┌────────
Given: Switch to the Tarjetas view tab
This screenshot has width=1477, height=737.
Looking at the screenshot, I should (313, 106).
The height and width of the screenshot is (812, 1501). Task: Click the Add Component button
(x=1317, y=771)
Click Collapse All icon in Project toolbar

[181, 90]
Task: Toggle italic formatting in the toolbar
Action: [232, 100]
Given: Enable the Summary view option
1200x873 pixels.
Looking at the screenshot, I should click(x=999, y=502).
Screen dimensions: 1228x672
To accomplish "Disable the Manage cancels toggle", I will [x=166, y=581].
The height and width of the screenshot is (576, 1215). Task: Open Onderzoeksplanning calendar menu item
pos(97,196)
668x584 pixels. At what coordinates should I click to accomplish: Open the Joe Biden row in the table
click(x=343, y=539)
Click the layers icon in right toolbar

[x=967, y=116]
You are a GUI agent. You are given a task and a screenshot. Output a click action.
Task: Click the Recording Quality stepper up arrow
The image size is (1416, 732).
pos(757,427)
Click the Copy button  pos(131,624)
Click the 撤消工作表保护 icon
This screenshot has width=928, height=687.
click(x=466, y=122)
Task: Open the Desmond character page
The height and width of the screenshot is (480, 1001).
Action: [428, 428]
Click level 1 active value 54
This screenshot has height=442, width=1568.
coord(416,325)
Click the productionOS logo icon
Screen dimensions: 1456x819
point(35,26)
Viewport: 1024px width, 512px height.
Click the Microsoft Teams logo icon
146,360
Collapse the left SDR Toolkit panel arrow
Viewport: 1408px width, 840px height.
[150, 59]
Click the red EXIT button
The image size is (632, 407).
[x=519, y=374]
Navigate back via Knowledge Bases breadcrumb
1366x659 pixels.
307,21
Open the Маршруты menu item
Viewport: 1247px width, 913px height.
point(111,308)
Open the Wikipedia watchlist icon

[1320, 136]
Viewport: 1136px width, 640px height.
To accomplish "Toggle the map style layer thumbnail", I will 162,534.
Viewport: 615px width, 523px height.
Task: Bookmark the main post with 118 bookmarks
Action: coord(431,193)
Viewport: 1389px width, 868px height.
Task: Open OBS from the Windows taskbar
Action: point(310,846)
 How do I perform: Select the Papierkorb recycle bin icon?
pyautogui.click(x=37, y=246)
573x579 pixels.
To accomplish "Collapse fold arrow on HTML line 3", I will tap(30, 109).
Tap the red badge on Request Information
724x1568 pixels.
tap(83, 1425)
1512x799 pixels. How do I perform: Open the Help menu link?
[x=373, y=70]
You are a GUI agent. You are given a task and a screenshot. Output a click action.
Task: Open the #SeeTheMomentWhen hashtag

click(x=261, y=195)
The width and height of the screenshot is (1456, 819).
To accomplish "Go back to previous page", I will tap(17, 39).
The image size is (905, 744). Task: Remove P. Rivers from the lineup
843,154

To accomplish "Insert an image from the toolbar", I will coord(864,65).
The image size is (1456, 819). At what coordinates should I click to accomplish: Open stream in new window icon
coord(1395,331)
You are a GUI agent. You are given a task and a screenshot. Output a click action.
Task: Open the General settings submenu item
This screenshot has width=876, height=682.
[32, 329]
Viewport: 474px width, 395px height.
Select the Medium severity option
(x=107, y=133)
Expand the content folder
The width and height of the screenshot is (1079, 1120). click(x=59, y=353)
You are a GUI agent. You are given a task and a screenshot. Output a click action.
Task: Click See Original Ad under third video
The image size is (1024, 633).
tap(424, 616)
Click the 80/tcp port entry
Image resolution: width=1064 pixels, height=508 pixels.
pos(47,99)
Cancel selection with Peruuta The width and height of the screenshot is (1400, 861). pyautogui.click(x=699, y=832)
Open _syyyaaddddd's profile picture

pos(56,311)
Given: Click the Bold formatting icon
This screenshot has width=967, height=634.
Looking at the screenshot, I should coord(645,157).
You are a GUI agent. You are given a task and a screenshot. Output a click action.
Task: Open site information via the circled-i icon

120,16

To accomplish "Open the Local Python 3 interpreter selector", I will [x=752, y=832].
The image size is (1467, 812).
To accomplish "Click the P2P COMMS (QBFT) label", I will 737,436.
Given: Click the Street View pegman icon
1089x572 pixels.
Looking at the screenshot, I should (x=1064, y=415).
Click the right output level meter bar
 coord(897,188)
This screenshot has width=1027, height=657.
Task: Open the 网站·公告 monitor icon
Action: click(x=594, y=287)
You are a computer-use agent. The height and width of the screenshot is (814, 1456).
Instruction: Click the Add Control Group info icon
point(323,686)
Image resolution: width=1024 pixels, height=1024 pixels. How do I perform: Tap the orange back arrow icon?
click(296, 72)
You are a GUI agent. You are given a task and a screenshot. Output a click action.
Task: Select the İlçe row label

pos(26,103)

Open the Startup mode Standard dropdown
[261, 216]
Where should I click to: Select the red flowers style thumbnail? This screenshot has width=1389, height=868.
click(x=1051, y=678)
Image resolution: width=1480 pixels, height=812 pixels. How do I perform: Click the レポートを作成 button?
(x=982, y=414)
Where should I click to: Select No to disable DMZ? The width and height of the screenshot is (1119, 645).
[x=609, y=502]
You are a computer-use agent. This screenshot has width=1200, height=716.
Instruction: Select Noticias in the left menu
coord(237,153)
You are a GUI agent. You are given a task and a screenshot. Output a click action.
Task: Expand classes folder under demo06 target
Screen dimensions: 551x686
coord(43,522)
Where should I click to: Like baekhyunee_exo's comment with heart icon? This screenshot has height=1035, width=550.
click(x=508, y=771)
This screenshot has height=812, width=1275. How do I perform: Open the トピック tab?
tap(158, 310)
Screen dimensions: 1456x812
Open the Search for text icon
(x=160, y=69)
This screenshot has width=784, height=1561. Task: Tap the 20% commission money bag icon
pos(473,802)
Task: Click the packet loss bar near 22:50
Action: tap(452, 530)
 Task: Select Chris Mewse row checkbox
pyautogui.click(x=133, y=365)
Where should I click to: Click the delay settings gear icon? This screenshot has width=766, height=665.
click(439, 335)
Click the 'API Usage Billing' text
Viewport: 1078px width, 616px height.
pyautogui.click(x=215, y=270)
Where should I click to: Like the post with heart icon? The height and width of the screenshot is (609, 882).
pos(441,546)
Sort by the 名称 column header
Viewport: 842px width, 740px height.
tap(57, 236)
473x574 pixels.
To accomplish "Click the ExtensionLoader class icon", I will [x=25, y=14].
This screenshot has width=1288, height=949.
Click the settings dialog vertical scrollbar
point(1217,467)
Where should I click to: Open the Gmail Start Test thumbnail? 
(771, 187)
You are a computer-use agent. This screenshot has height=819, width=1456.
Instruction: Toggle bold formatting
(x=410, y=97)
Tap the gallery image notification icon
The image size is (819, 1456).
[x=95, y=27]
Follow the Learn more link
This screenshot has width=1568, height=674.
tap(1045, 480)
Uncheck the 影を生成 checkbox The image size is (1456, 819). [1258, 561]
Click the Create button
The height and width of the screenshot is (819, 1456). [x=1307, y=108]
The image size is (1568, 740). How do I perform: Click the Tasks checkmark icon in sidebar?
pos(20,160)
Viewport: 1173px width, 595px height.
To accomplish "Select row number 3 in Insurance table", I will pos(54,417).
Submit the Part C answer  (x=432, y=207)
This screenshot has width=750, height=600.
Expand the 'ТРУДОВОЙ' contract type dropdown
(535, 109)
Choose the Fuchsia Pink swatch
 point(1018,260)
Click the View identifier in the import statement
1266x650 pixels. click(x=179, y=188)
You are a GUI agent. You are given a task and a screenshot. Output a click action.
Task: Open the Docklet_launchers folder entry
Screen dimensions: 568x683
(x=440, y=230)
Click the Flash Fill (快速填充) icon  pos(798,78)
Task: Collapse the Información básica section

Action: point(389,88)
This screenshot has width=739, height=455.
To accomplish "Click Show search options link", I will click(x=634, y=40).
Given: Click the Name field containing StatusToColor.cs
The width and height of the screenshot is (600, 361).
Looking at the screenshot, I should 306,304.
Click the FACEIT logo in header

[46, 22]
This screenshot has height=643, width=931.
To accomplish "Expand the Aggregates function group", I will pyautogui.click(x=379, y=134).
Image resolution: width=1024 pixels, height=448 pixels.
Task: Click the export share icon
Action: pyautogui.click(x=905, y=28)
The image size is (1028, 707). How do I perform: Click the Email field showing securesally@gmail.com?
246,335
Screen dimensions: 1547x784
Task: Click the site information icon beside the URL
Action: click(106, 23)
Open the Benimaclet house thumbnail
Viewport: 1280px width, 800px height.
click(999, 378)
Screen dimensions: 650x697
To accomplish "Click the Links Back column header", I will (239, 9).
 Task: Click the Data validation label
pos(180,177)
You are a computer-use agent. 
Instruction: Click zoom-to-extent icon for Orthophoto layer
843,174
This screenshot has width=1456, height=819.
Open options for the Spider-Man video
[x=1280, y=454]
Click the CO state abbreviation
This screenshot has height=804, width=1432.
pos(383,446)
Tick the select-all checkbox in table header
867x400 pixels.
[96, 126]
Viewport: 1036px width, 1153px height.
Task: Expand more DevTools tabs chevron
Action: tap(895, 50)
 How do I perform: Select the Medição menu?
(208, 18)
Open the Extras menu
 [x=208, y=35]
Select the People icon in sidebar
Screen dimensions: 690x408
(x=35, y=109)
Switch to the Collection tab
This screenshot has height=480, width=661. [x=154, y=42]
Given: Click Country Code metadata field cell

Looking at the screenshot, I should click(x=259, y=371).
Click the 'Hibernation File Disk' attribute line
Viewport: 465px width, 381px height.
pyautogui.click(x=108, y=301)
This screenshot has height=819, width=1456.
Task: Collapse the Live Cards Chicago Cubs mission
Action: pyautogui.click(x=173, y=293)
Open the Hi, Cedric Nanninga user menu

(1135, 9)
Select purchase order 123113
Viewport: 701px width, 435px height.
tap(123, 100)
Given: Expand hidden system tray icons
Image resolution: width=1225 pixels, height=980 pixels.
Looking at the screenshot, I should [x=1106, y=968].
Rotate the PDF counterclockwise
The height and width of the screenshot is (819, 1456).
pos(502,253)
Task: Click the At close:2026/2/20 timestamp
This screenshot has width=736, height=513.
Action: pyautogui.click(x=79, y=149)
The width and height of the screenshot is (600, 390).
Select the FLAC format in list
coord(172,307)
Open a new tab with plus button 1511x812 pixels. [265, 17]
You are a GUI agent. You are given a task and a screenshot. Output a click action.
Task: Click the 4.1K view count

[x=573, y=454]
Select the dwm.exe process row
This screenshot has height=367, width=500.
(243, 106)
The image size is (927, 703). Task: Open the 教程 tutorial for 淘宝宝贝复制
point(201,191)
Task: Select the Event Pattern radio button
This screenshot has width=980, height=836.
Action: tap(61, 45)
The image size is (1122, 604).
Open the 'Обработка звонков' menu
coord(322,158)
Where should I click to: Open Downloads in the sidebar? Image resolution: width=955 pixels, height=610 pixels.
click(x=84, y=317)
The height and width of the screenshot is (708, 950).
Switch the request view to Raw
└────────
» **Given task**
Rewrite the data from the line containing "The height and width of the screenshot is (708, 950)." through the end of the data, with "Raw" changed to "Preview" and nothing else altered.

» **Solution for this problem**
The height and width of the screenshot is (708, 950).
Switch the request view to Preview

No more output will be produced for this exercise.